▸ Tasks:
**1.** Decide whether each statement below agrees with the planning excerpt, and back each yes or no by quoting the words of the excerpt that settle it. (a) Under the LPS proposals, choosing the next week's activities is meant to rest on soundness. (b) Each trade usually had only one activity ready to be executed at any time. (c) The electrician promised to wire the rooms right after the plumber finished.
**2.** Go on with the planning excerpt, starting right after its final line.

▸ Selected excerpt:
▼

Chapter 7- Analysis, part II: Additions of identities to the LPS

7.2. A forum for claims of rigidity

The planning process concerned which activities to execute in the subsequent week, is according to the LPS proposals to be based on soundness. This means that the activities that are sound according to the seven LPS prerequisites are to be planned and executed. In the construction project, the planning process though assumed a different identity, and the planning process became more of a forum of claiming rigidity than planning for sound activities. When proposals of which activities to execute in the following week were brought to the fore, they were seldom brought forward on the basis of the LPS propositions of soundness. Quite on the contrary they were brought to the fore on the basis of personal preferences. There were always multiple activities per trade on hand ready to be executed, and this situation had made the foremen prioritise activities that were most attractive to their own contracts. This often led to conflicts between the trades making the control of the production process difficult for the project managers:

Bricklayer: It is very important that as soon as the plumber has finished his activity you wire the rooms immediately thereafter.

Electrician: Well, I may not always do that.

135 Bricklayer: It is very important.

Electrician: But I cannot always promise that. Not if I am in the middle of installing a switchboard, for example.

Bricklayer: But why are we sitting here then?

Electrician: I don’t know, but I can’t jump from there if I am in the middle of a switchboard.

Daily project manager: Come on, it is a complete waste of time to have these meetings, if….

▲

Data records
▼

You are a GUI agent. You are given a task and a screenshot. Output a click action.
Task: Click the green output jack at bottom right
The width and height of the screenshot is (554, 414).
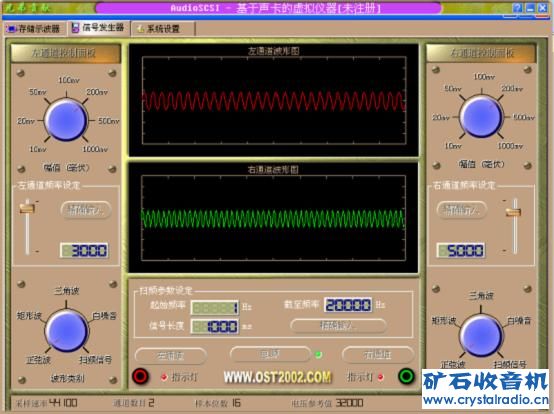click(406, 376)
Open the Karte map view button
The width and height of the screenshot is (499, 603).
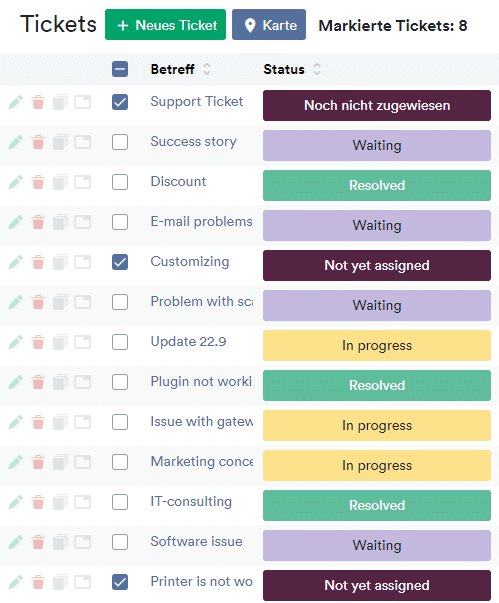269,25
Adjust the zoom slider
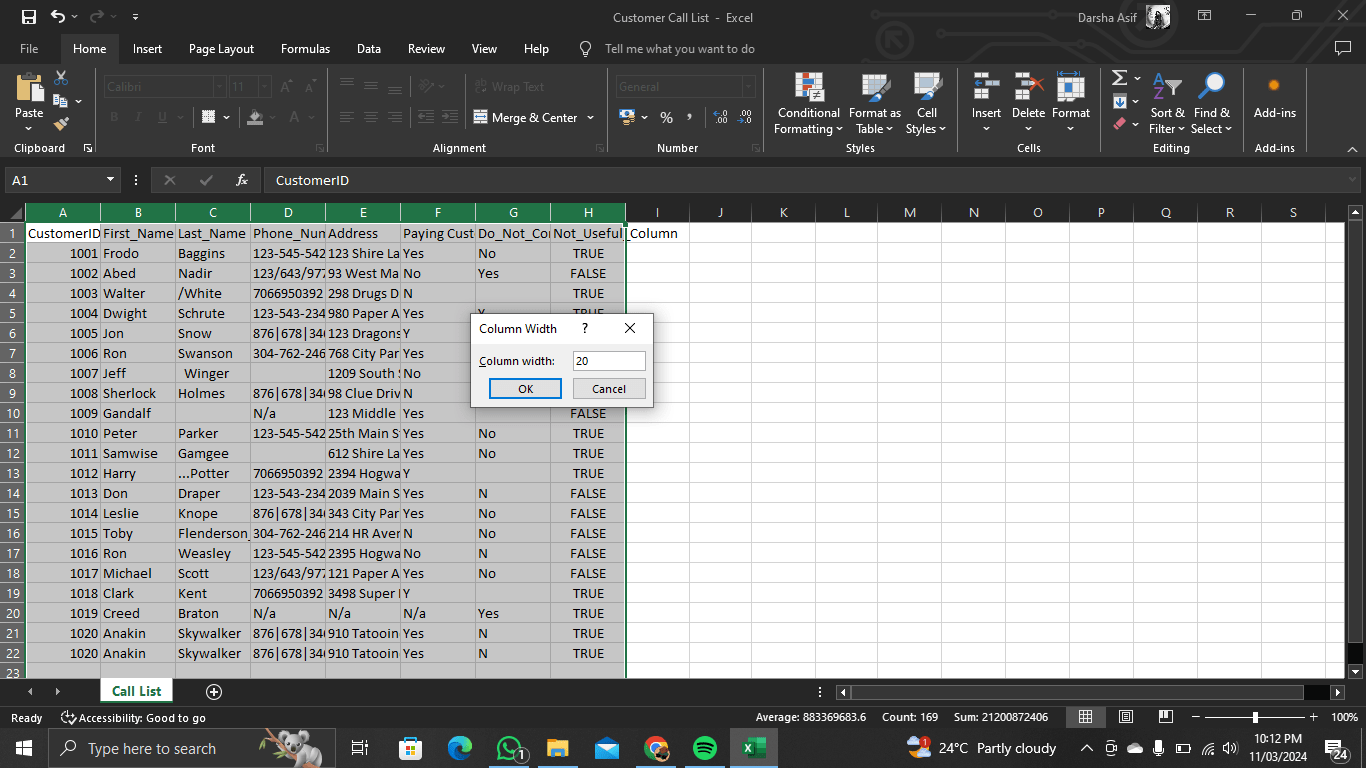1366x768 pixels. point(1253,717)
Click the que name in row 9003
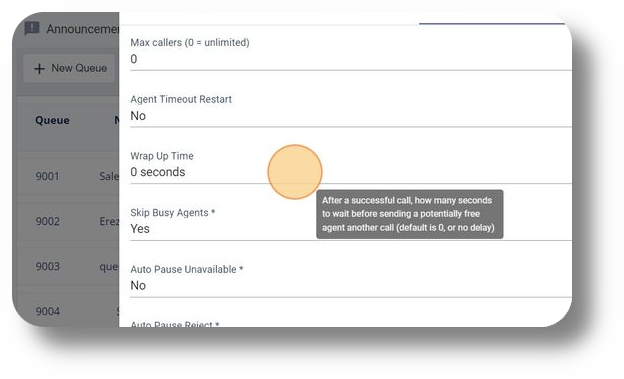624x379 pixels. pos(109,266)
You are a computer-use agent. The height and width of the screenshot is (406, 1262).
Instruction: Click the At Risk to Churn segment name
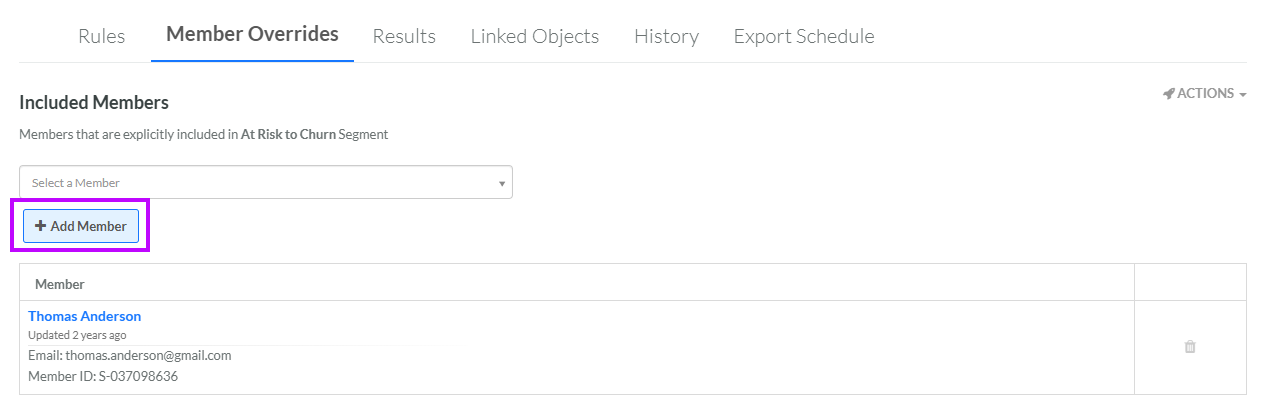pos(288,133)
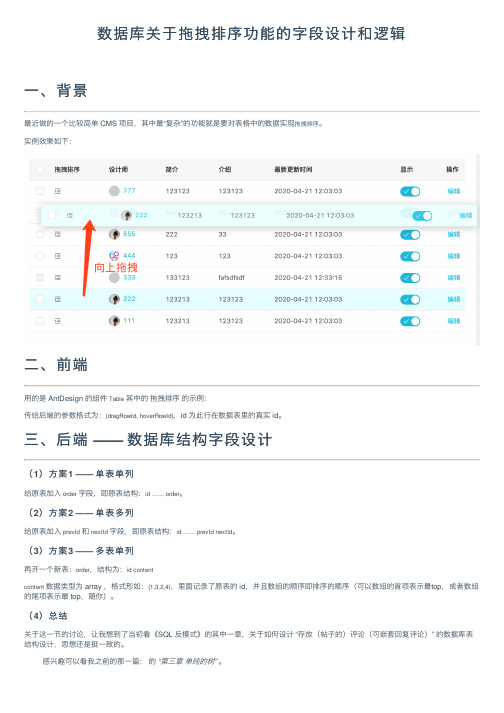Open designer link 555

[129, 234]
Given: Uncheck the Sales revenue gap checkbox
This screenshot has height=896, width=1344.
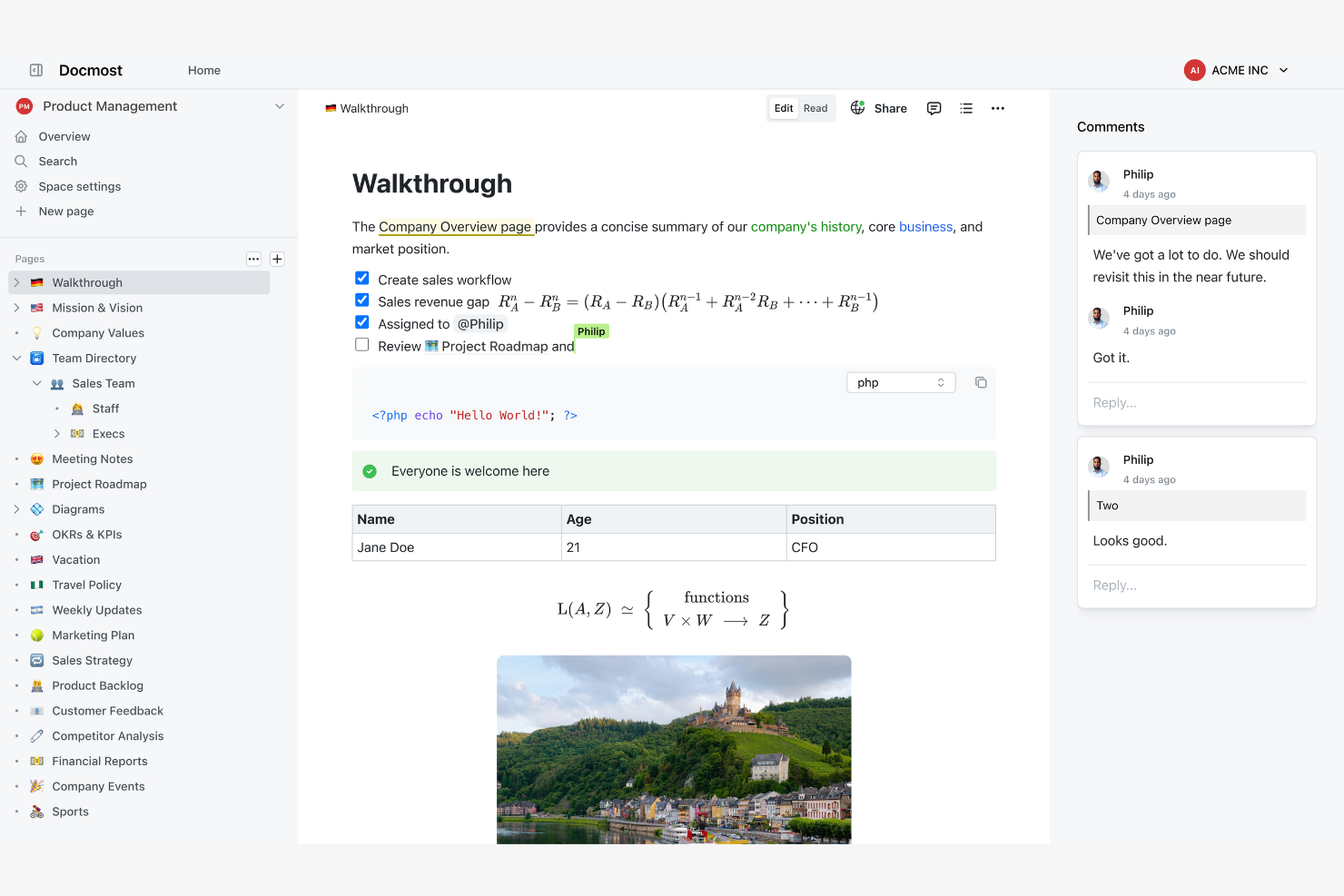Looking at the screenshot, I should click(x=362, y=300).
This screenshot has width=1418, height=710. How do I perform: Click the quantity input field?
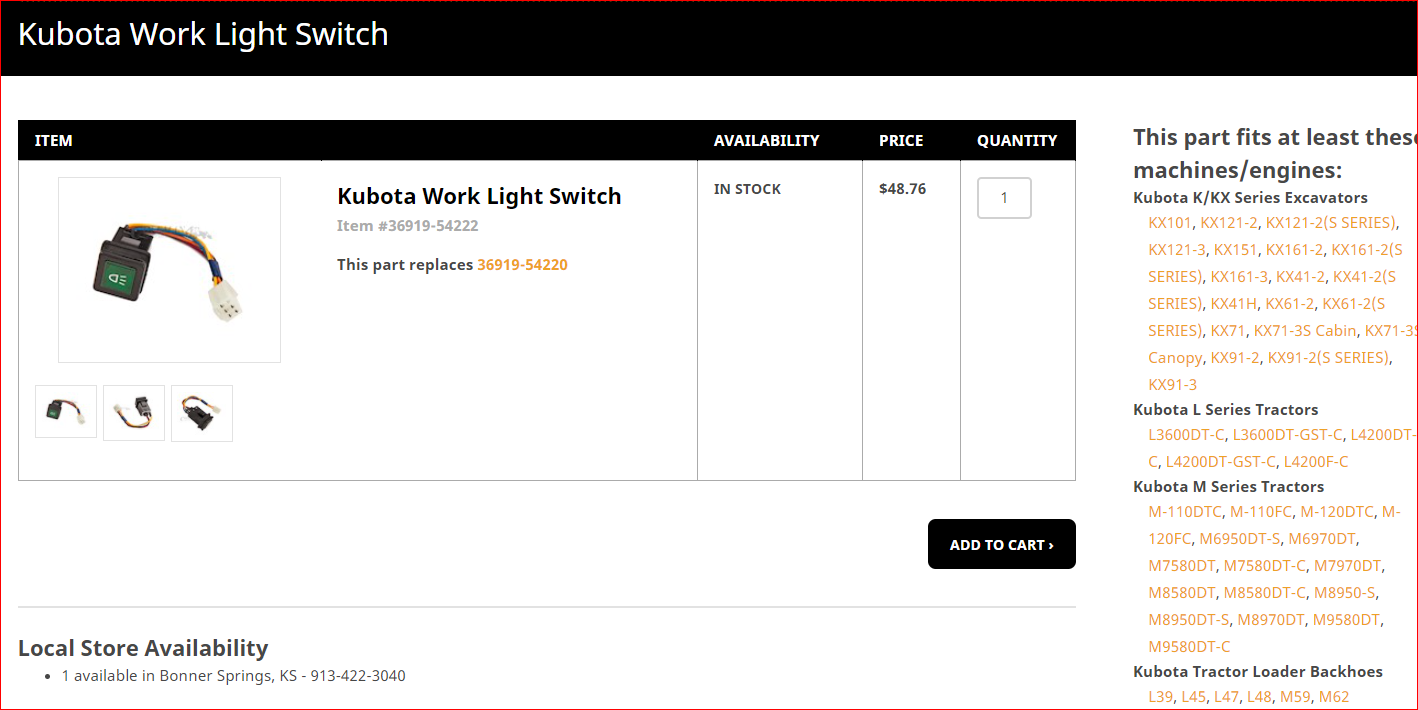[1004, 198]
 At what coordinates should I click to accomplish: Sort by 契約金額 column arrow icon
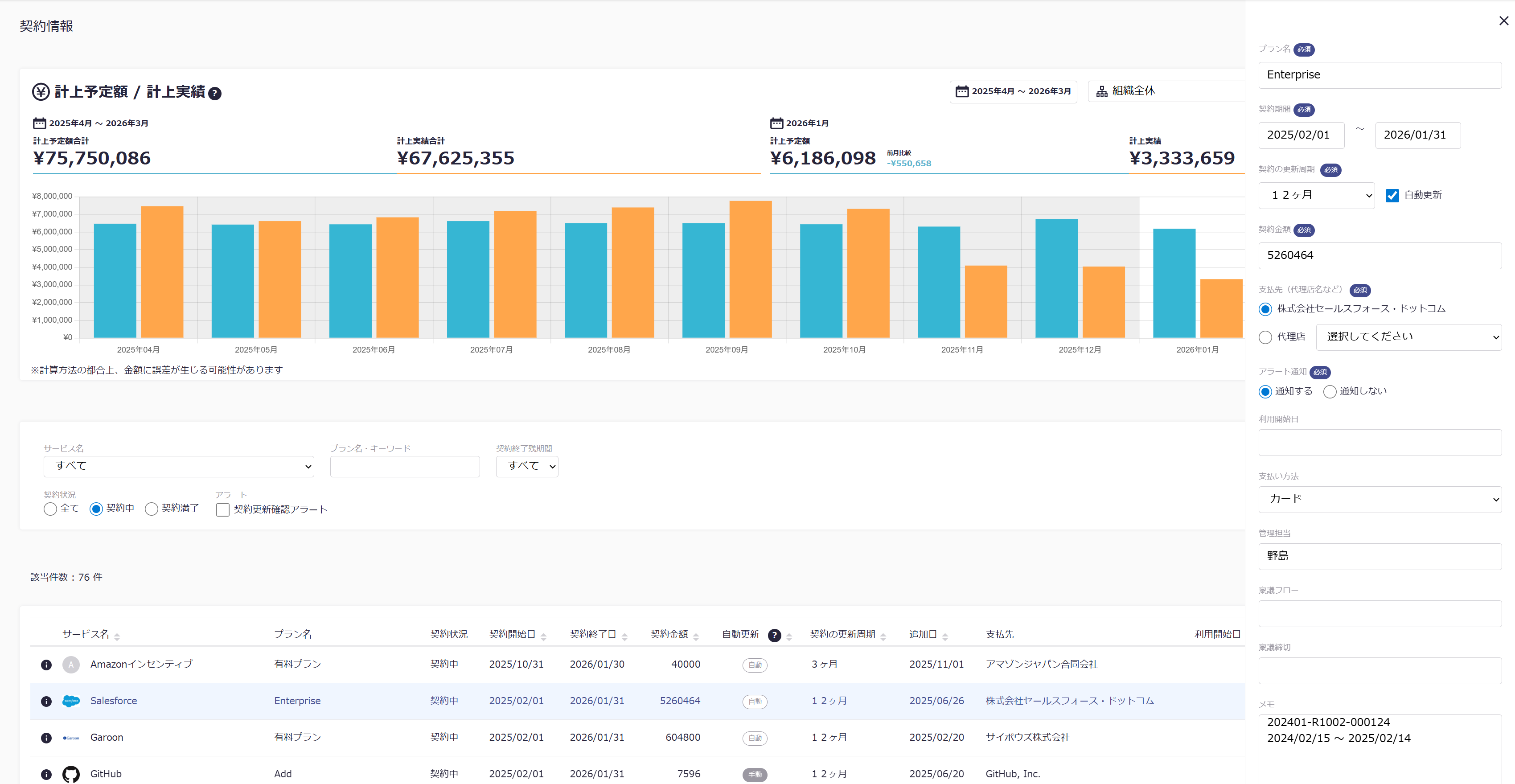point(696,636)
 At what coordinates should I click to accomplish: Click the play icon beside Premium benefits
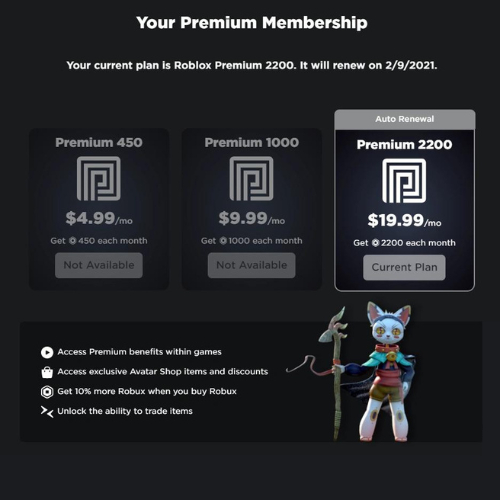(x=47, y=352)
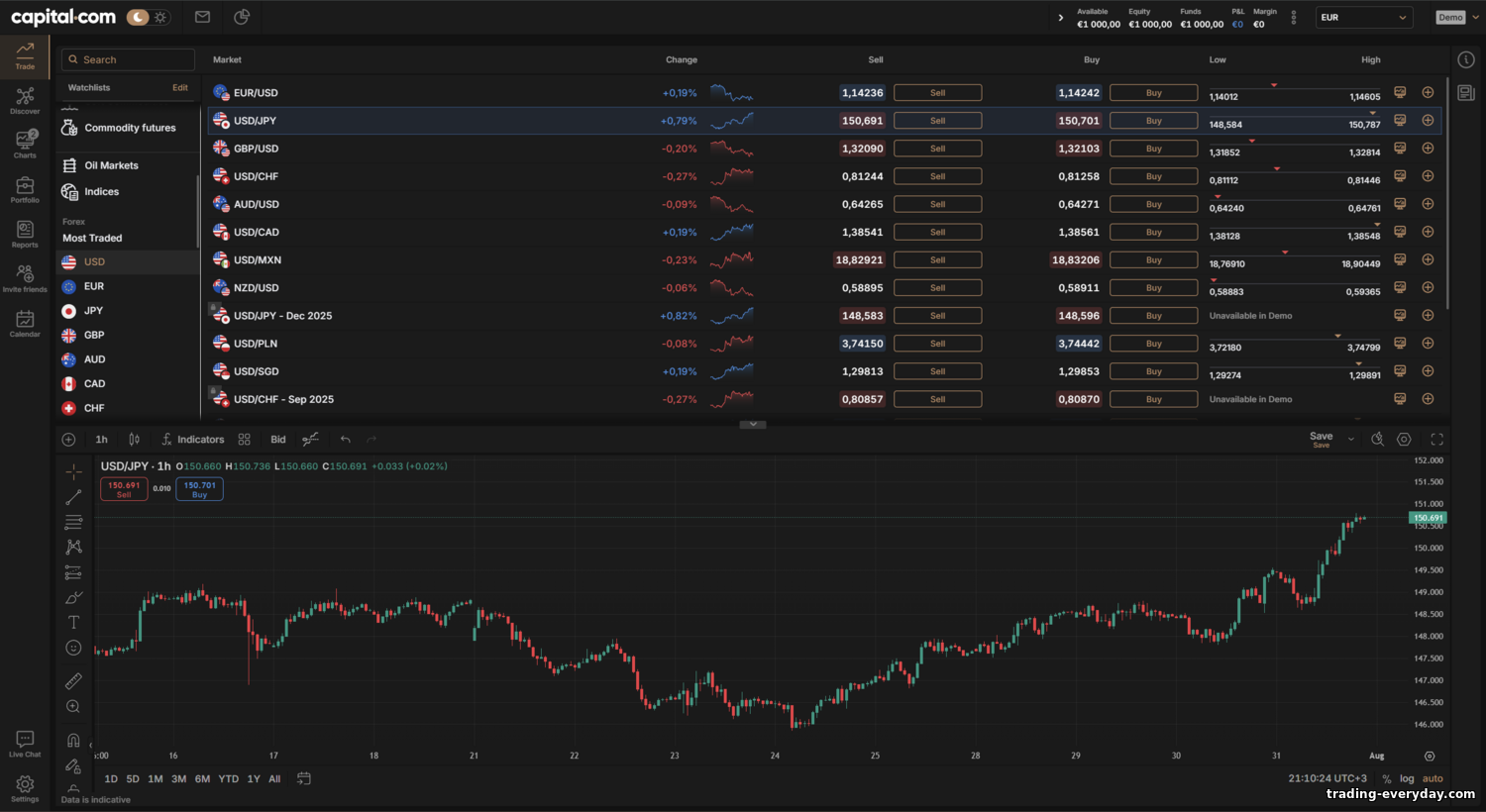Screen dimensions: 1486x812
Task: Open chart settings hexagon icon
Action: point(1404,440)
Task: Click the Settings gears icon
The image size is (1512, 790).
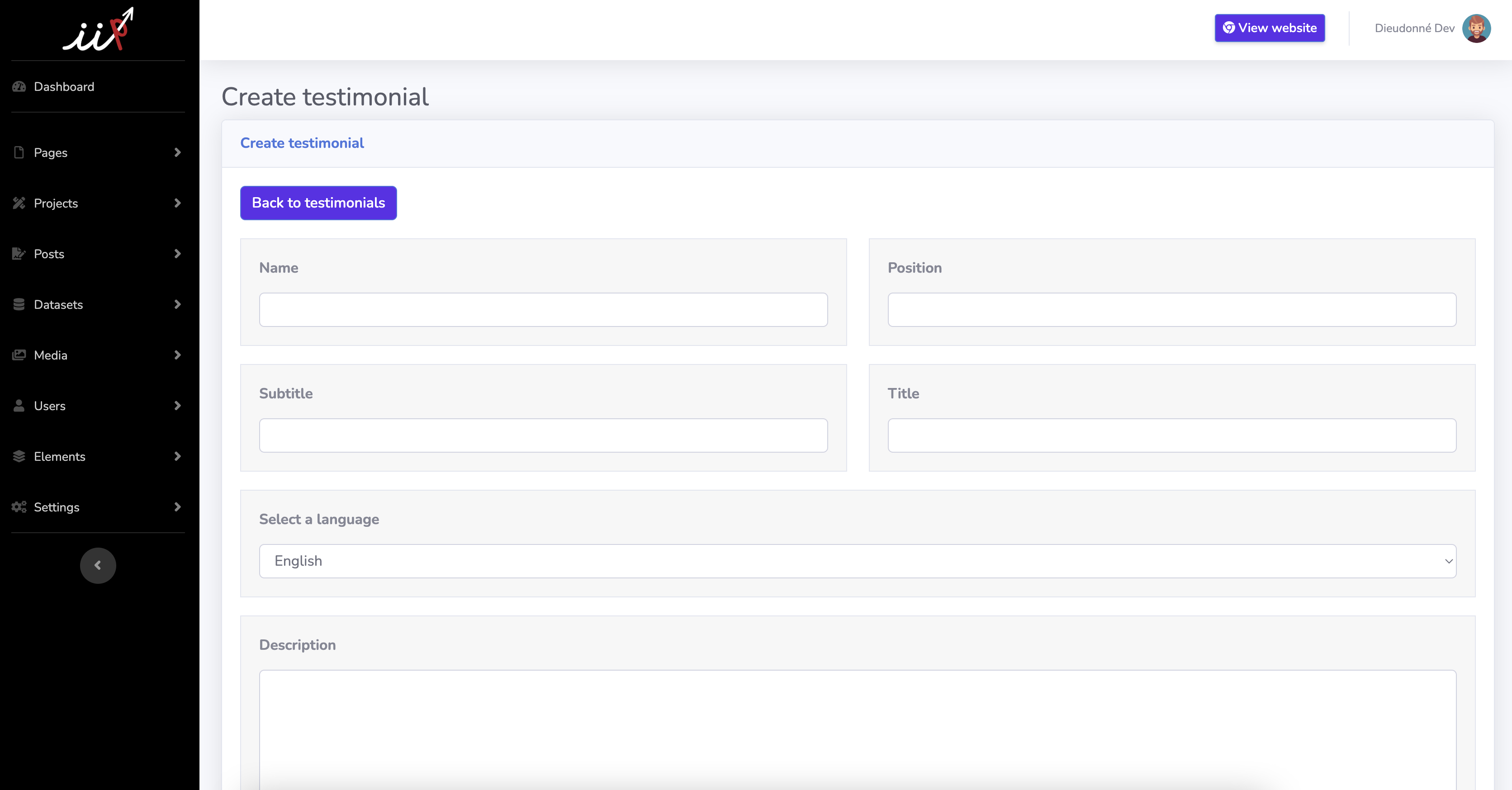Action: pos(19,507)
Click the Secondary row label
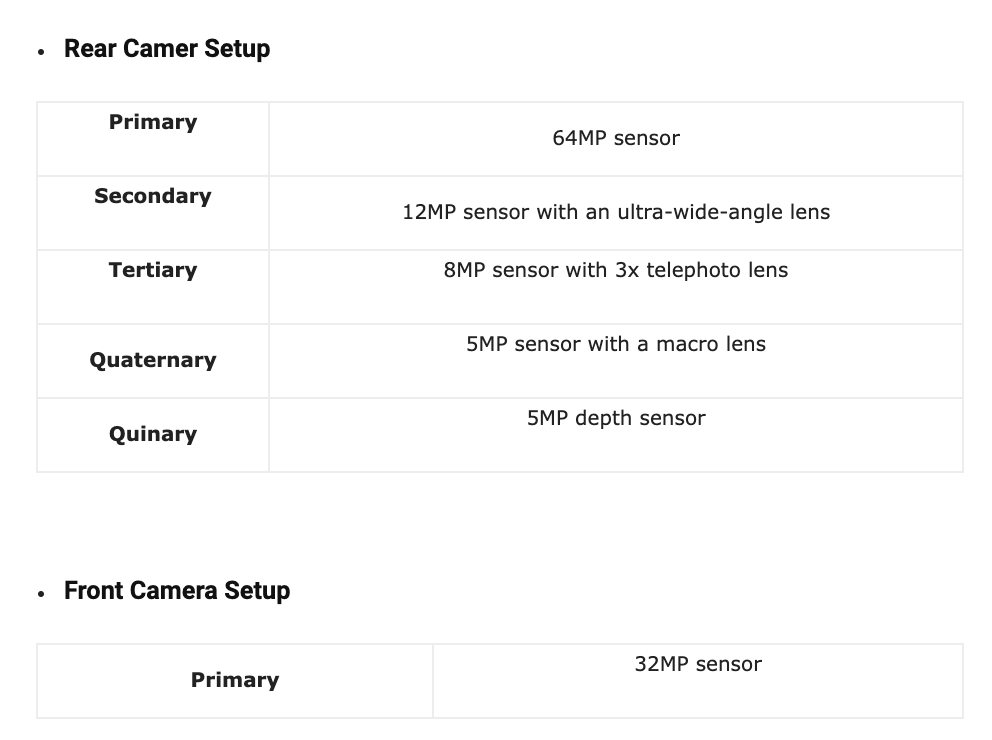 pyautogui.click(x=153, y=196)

▲

▸ Answers per task:
**1.**
(a) Yes: "is according to the LPS proposals to be based on soundness."
(b) No: "There were always multiple activities per trade on hand ready to be executed"
(c) No: "But I cannot always promise that."

**2.**
Electrian: Yes, yes, but it is not of any help when he is right behind me continually asking when he can take over. Then I would have to stand there wasting time waiting for him, when I instead could have installed a switchboard.

Daily project manager: No, you are not supposed to stand idle.

Electrician: No, that is what I mean. That is why I jump between activities all the time. I am not starting something up, in order to leave later because something is differently prioritised by others.

(file 34, p. 9)

The example demonstrated that the foremen prioritised according to calculations of time and resources and not by calculations of soundness. This method of prioritising became a battle of claiming rigidity. The trade that could bring the most powerful argument to the table concerning which activities to execute and when would achieve the most favourable position. A trade could optimize its own resources by arguing that the other trades’ activities had to be arranged flexibly in order to ease the execution of the trades own activities. Consequently claiming rigidity brought advantages. The trades who demonstrated the most powerful arguments that specifically their assignments had to order the hows and whens of the execution of the other trades’ assignments, could control the planning process without giving up priorities. The above excerpt demonstrated this point, and the point is further illustrated below:

Daily project manager: Then we have the apartment numbers 91, 93, 95, right?

Bricklayer: Those are ready to mount at 9/11.

Daily project manager: When is that?

136 Bricklayer: But that is today, isn’t it?

Daily project manager: Damn, yes it is. When do you take over then, plumber?

Plumber: We have taken up to number 89.

Bricklayer: It is more important that we can progress, so that we do not sit here and promise too much of anything else. If we can postpone mounting activities, you know J. (daily project manager red.), that would be better.

Electrician: No!

Bricklayer: Will you please read this note!

Electrician: Eight bathrooms a week – that is our agreement!

Daily project manager: Yes, we cannot do it like that, H. (bricklayer red.)…

Bricklayer: But we really have to work fast, everybody.

Daily project manager: Yes, we definitely do.

Bricklayer: What I mean is, if I can say something, can I?

Daily project manager: Yes, of course.

Bricklayer: Yes, we are sitting here planning stuff, and then I have noticed something, and correct me if I am wrong. When we mount, we are doing this and that, but it should not obstruct me in the repair I am doing afterwards. That is what we are to optimise somehow, right?

Daily project manager: Right.

Bricklayer: Well, that was all I was trying to say.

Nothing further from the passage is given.